Start of Block
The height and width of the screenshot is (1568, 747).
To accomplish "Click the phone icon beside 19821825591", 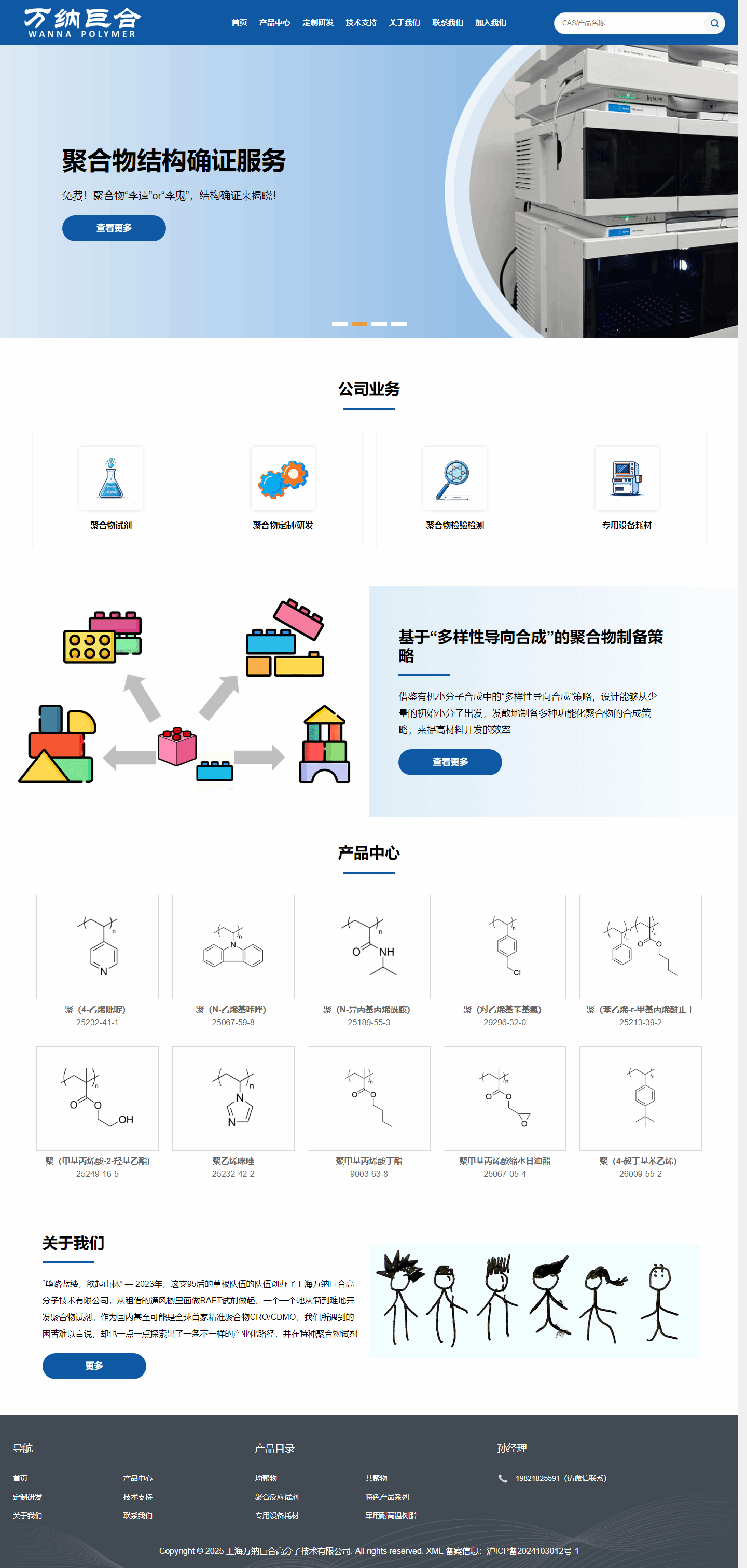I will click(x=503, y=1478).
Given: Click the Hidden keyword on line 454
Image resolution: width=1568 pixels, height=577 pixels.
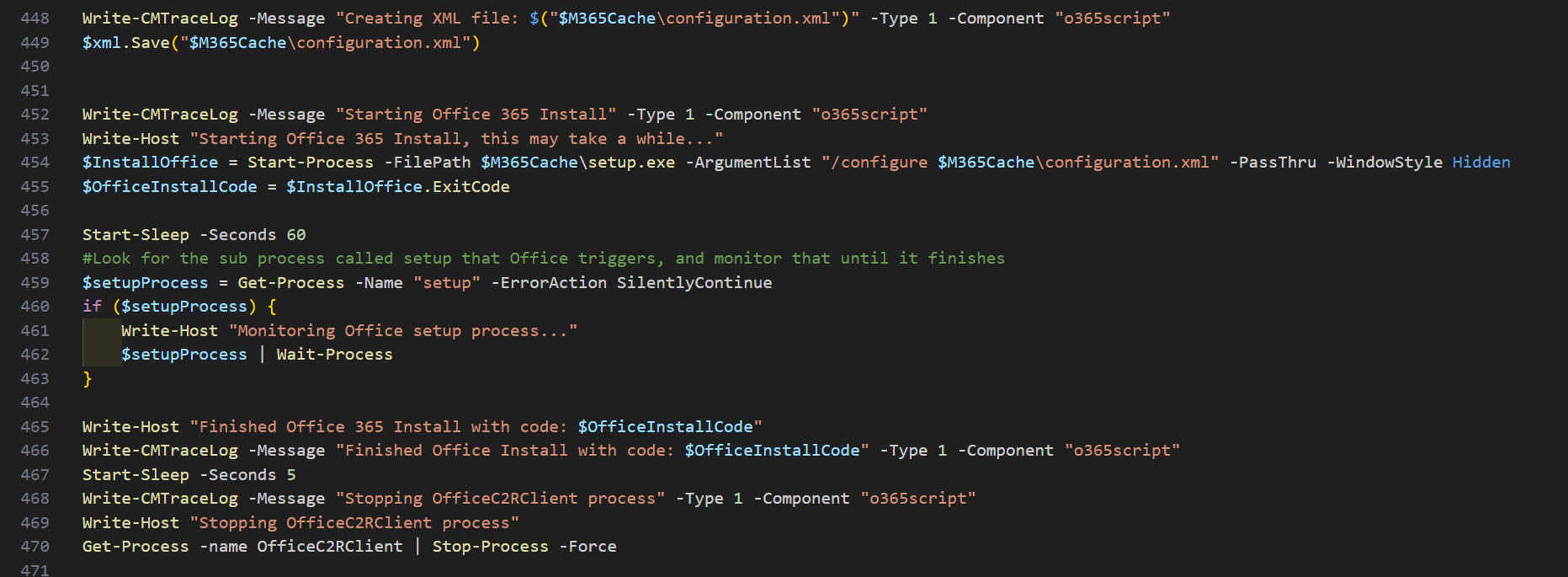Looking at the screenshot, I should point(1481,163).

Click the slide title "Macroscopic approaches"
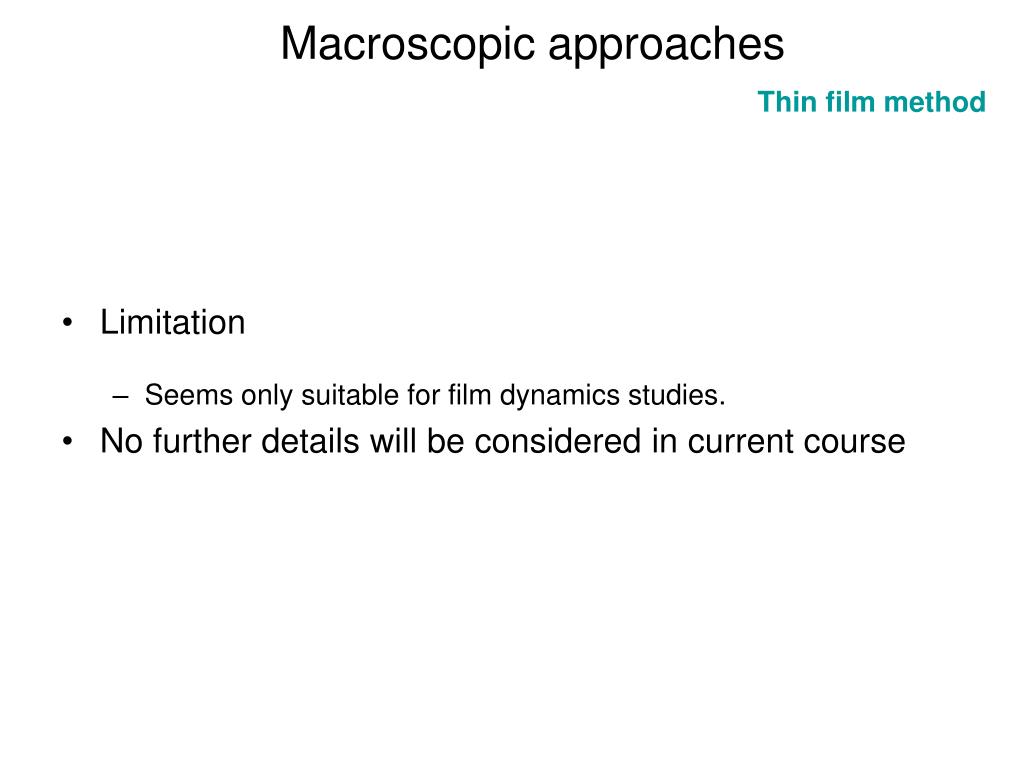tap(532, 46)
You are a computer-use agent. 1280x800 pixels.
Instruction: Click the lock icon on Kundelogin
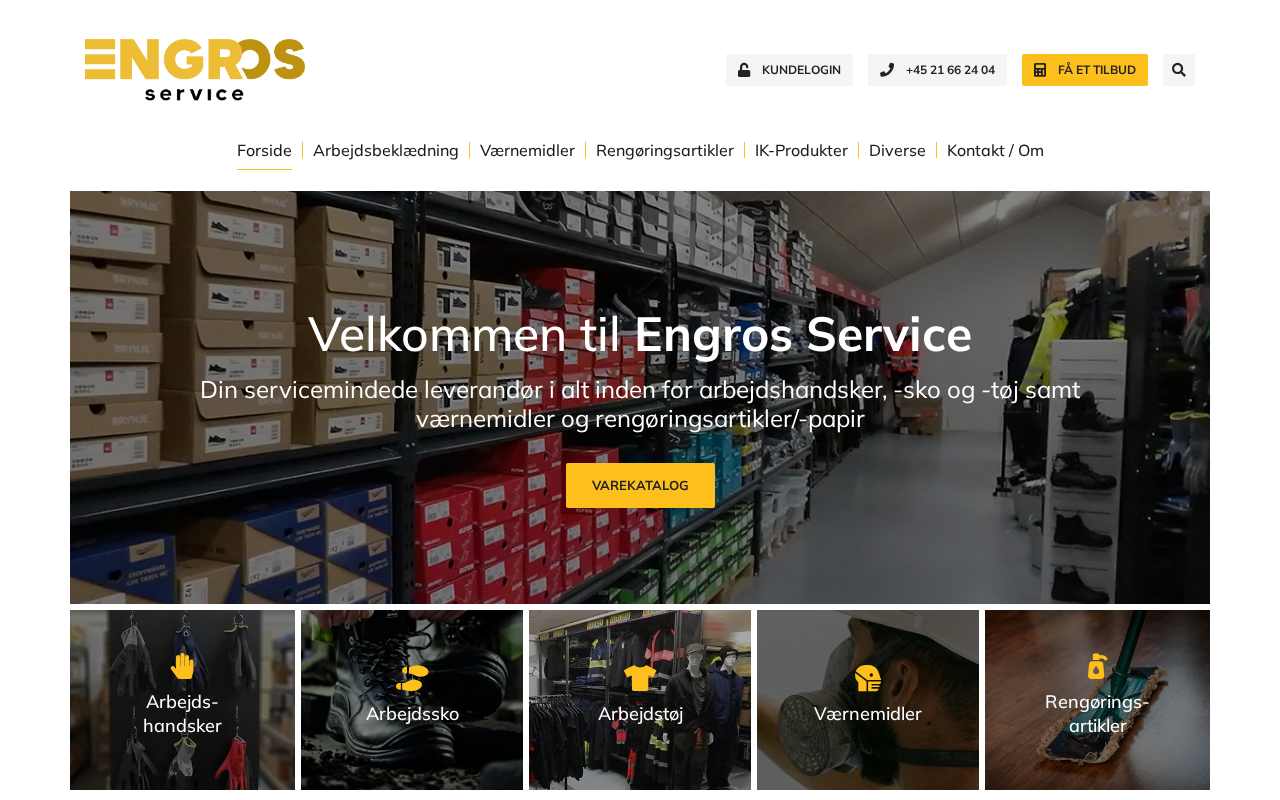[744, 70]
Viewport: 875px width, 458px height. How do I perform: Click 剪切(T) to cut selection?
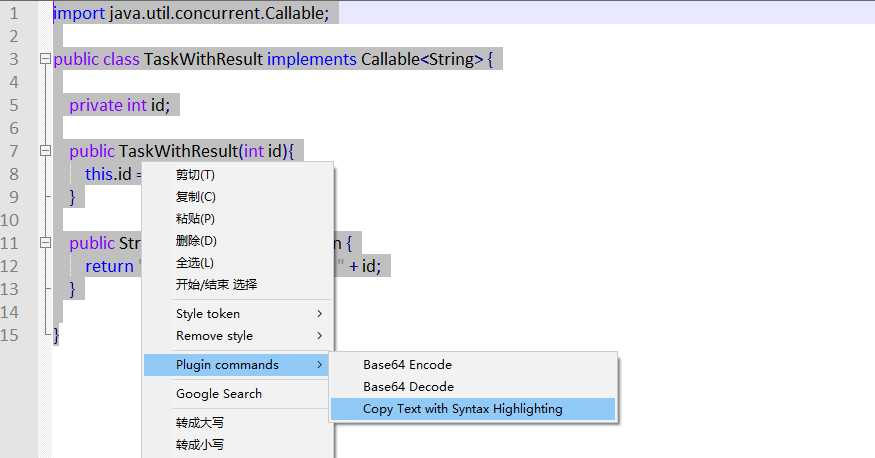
End of Block
*TRY IT*.
Without including any pictures, set down word for word every line from the one containing "Click the slide" through the last line of the material.

*TASK OUTPUT*.
Click the slide title "Macroscopic approaches"
tap(532, 46)
You are a computer-use agent. 1280x800 pixels.
Instruction: Click the lock icon on Kundelogin
[744, 70]
Viewport: 875px width, 458px height. How do I perform: Click 剪切(T) to cut selection?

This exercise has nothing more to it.